Your goal
Rewrite the records as a numbered list, from the line containing "Where should I" through the end of the records, inclusive, with blank lines dropped and the pictures left out.

* * *

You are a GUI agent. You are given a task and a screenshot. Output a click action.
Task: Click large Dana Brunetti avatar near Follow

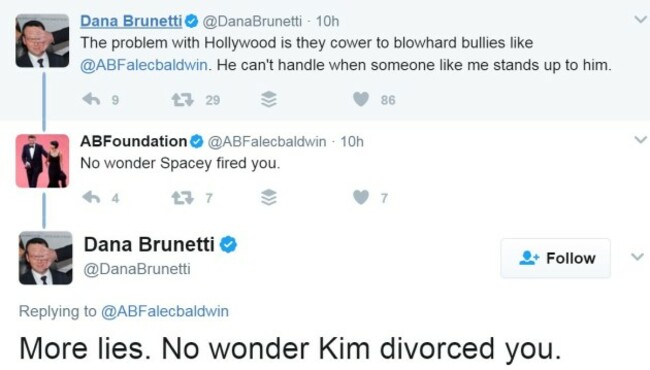(46, 258)
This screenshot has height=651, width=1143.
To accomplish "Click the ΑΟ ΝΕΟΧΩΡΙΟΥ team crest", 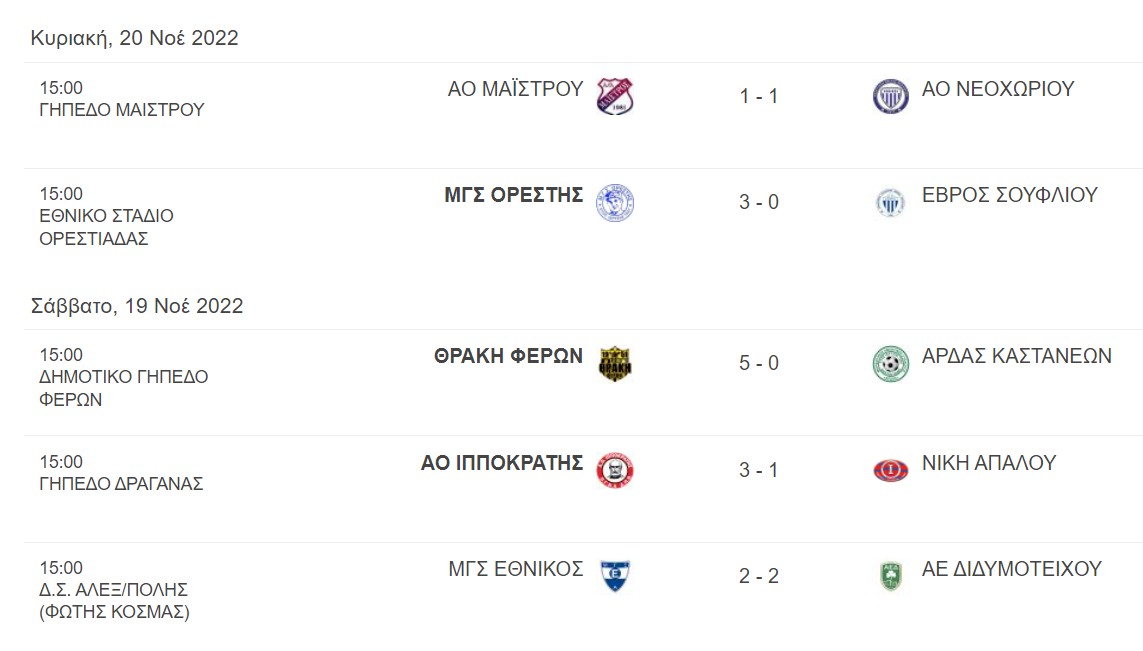I will click(x=890, y=96).
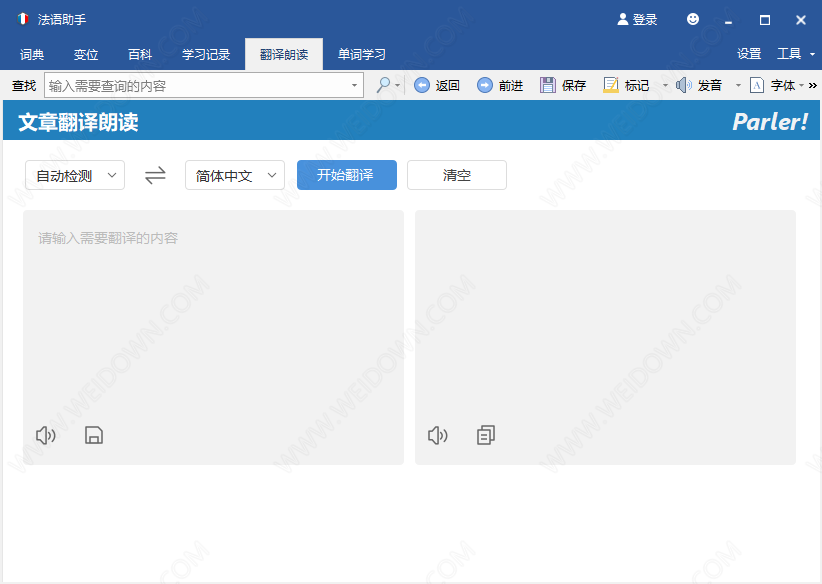Image resolution: width=822 pixels, height=584 pixels.
Task: Switch to the 单词学习 tab
Action: click(361, 54)
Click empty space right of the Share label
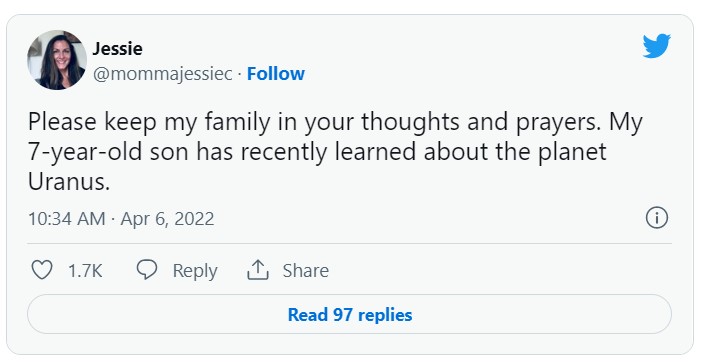The height and width of the screenshot is (363, 708). (497, 270)
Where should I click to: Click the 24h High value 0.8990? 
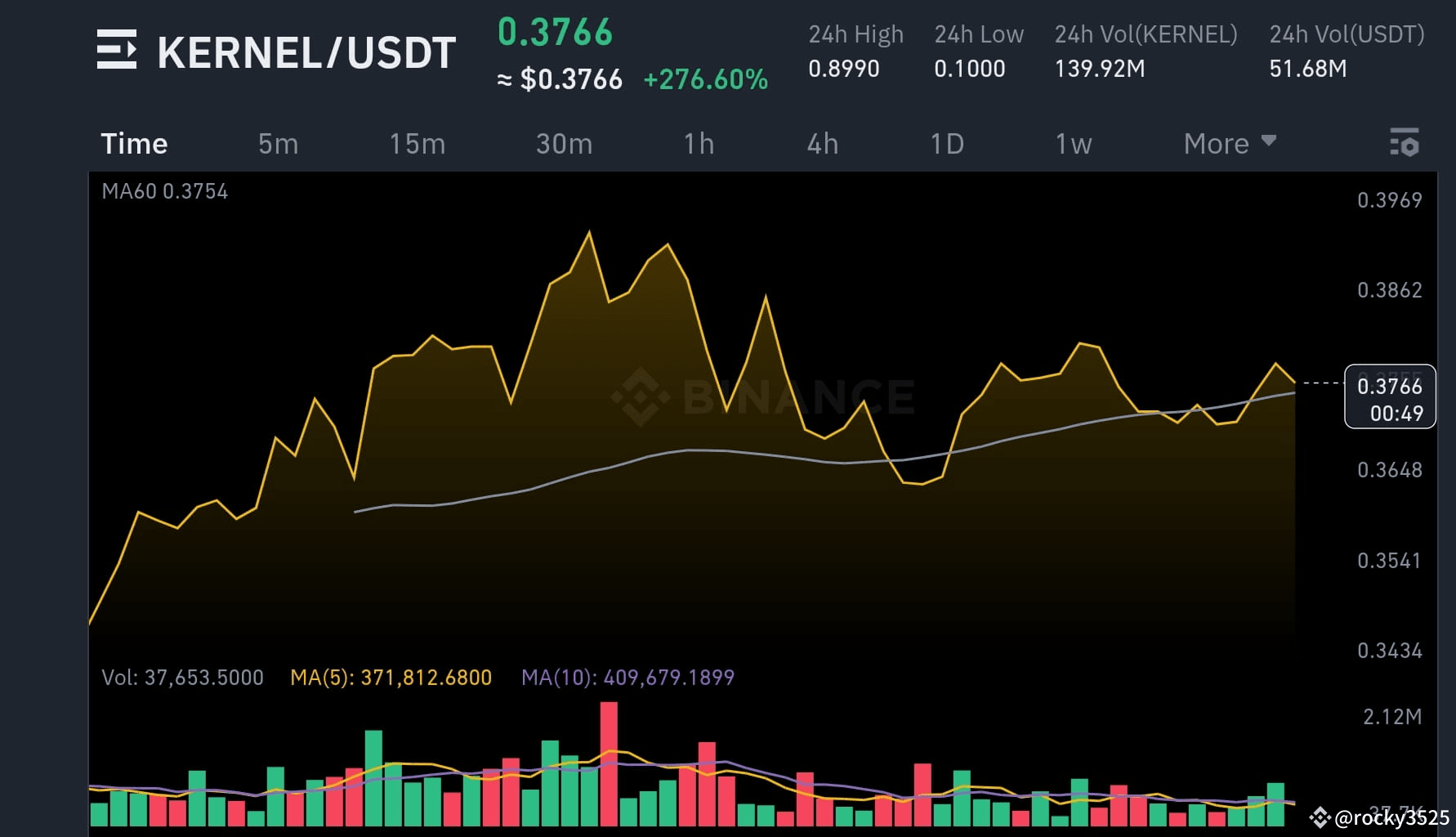(844, 69)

* * *

Result
1. Where should I click to: Click the 24h High value 0.8990? 
2. (844, 69)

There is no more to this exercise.